Prompt
Repeat verbatim the part of the records that opens with the line containing "Image resolution: width=1284" and closes with the line containing "center [446, 143].", including both of those lines.

Supplied material

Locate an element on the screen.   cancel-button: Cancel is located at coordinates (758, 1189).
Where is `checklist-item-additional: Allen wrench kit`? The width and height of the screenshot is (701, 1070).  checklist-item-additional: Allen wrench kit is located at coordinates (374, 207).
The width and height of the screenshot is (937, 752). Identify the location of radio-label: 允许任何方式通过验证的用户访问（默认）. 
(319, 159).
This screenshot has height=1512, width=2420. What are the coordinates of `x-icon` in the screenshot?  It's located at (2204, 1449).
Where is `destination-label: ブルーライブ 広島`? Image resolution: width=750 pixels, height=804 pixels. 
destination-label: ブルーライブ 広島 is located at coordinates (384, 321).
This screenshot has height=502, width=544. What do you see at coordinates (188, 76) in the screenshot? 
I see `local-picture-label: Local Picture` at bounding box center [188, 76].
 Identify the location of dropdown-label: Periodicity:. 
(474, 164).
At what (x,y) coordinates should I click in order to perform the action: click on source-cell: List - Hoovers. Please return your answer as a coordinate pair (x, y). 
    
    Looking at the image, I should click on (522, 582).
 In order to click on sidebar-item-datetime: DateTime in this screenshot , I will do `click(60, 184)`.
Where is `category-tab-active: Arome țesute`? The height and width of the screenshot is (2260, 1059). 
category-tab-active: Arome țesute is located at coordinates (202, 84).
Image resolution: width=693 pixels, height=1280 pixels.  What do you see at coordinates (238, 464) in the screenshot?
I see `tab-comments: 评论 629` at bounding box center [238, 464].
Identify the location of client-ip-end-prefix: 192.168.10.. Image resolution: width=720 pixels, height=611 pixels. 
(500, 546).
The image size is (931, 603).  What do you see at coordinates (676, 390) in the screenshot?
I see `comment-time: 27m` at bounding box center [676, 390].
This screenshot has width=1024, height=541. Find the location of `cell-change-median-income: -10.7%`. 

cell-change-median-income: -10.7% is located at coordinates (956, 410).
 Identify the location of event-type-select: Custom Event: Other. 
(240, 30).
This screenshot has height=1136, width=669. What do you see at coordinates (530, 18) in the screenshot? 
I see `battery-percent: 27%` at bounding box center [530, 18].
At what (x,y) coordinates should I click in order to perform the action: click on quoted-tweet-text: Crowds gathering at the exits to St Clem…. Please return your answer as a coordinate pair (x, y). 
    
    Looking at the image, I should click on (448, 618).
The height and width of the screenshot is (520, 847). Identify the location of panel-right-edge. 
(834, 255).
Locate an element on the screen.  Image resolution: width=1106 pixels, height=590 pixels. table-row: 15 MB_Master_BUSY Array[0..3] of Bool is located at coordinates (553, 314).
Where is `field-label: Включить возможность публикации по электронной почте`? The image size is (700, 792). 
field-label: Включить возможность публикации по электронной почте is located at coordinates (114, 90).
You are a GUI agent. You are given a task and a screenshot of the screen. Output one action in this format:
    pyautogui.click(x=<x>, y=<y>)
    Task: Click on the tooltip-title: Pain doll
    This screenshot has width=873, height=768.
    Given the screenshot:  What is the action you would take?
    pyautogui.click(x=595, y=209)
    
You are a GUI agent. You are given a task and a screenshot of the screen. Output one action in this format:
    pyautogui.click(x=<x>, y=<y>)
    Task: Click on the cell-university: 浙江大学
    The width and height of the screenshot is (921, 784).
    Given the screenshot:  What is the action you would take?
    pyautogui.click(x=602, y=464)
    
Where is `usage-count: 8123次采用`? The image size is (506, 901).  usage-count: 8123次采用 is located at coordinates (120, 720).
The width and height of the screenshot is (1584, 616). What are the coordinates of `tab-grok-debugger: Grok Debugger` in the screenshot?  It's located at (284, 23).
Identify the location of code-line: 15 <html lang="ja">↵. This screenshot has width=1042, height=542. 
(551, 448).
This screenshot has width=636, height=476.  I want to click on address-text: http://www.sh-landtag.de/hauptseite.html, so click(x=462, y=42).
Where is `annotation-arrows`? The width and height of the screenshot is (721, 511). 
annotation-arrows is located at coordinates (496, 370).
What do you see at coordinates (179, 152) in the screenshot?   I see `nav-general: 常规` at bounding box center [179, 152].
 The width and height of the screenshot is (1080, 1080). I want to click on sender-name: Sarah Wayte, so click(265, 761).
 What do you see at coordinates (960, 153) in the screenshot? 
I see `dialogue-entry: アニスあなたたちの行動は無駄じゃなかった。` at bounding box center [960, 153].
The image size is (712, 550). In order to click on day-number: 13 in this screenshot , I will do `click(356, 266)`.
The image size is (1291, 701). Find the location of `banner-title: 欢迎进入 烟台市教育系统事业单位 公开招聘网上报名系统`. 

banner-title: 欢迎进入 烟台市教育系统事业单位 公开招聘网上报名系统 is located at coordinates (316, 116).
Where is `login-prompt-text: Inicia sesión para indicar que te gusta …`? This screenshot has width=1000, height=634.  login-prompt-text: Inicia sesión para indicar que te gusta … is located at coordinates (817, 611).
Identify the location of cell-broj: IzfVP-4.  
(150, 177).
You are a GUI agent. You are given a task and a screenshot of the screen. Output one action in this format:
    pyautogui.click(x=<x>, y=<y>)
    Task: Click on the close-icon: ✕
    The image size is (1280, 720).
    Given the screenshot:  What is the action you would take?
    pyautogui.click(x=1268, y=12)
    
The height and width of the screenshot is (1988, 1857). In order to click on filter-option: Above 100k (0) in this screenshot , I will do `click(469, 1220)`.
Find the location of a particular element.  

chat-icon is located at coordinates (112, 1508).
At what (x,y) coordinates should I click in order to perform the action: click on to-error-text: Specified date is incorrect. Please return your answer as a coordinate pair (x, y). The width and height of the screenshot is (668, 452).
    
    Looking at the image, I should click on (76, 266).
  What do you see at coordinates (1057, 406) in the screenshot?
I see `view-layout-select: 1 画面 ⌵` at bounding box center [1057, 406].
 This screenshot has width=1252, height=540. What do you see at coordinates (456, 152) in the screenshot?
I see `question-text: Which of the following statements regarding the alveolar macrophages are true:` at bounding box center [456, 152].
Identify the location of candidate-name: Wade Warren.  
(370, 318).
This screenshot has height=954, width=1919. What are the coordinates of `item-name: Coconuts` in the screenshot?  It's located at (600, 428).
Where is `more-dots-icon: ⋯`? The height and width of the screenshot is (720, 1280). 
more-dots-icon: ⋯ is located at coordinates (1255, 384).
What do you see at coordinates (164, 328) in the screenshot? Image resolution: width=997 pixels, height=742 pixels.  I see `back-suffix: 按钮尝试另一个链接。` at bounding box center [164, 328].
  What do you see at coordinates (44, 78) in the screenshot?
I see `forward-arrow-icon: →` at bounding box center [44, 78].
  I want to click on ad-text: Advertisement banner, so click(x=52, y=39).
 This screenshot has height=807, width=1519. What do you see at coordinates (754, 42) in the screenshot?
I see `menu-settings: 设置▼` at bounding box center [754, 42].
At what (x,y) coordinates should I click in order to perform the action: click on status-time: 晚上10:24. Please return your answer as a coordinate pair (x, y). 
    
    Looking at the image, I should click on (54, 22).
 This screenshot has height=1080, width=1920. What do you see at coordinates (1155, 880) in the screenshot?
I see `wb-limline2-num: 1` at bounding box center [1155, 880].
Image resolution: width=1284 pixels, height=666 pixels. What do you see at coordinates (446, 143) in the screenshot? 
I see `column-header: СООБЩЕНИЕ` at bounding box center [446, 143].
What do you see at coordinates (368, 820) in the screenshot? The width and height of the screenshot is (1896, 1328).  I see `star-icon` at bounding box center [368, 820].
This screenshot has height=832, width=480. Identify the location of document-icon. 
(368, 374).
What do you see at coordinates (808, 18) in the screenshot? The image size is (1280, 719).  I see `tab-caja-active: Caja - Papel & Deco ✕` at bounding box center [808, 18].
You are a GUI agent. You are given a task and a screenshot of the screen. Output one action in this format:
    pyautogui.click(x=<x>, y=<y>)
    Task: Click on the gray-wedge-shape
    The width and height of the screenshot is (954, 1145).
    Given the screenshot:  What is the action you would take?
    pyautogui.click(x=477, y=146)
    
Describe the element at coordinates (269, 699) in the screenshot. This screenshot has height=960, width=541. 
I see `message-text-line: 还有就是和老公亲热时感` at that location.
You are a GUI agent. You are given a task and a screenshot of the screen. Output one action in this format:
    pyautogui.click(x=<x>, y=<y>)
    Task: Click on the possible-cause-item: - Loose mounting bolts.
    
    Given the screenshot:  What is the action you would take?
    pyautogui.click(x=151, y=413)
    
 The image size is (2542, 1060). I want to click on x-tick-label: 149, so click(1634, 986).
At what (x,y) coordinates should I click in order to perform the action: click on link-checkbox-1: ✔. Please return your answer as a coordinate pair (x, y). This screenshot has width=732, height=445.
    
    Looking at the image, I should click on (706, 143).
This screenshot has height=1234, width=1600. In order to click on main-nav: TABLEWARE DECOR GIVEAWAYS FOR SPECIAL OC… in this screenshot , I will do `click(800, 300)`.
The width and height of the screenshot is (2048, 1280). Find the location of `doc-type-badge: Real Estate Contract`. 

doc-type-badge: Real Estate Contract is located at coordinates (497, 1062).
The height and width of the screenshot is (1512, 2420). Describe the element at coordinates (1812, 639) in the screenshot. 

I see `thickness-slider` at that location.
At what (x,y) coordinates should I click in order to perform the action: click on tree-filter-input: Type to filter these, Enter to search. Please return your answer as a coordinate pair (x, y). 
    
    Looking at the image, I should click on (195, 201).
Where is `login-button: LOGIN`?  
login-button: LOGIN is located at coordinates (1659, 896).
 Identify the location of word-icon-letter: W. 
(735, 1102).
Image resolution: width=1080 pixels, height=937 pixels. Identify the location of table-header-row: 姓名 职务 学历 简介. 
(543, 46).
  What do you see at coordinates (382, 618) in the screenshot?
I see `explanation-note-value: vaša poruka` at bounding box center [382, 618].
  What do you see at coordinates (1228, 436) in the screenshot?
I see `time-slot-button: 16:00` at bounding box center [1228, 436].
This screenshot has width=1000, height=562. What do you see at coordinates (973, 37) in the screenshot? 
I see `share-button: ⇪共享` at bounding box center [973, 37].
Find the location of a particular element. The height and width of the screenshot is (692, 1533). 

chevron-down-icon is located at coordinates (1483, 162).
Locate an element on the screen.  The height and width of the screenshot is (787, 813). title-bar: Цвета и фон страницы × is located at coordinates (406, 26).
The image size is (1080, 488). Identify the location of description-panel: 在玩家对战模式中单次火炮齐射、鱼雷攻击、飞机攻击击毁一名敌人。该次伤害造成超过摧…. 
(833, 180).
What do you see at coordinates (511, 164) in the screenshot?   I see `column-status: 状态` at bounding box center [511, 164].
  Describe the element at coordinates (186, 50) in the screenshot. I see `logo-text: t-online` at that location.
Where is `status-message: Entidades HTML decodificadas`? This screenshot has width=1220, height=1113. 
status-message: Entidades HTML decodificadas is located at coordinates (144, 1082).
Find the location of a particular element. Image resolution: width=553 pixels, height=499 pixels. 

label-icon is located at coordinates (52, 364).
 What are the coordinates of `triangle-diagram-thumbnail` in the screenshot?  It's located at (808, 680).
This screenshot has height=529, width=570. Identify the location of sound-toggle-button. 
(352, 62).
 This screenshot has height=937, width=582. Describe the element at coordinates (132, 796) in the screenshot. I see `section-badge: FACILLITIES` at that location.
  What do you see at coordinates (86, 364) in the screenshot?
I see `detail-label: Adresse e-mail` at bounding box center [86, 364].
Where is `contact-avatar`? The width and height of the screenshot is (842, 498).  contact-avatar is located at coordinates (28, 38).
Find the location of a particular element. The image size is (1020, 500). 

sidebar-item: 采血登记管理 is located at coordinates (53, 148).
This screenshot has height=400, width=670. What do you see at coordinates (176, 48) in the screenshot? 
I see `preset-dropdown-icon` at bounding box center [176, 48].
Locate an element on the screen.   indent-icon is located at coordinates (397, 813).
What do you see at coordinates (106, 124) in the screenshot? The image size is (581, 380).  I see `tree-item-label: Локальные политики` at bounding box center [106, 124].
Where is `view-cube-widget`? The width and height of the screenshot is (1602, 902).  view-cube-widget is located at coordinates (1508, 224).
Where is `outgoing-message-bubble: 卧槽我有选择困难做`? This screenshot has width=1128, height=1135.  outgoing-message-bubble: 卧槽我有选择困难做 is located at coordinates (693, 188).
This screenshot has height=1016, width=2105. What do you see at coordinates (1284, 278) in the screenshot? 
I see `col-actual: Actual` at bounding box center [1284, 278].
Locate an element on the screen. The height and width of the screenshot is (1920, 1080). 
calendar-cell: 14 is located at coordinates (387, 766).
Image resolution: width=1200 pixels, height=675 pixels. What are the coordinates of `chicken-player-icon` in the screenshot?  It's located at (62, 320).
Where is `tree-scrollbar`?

Your response
Image resolution: width=1284 pixels, height=666 pixels. What do you see at coordinates (446, 143) in the screenshot? 
I see `column-header: СООБЩЕНИЕ` at bounding box center [446, 143].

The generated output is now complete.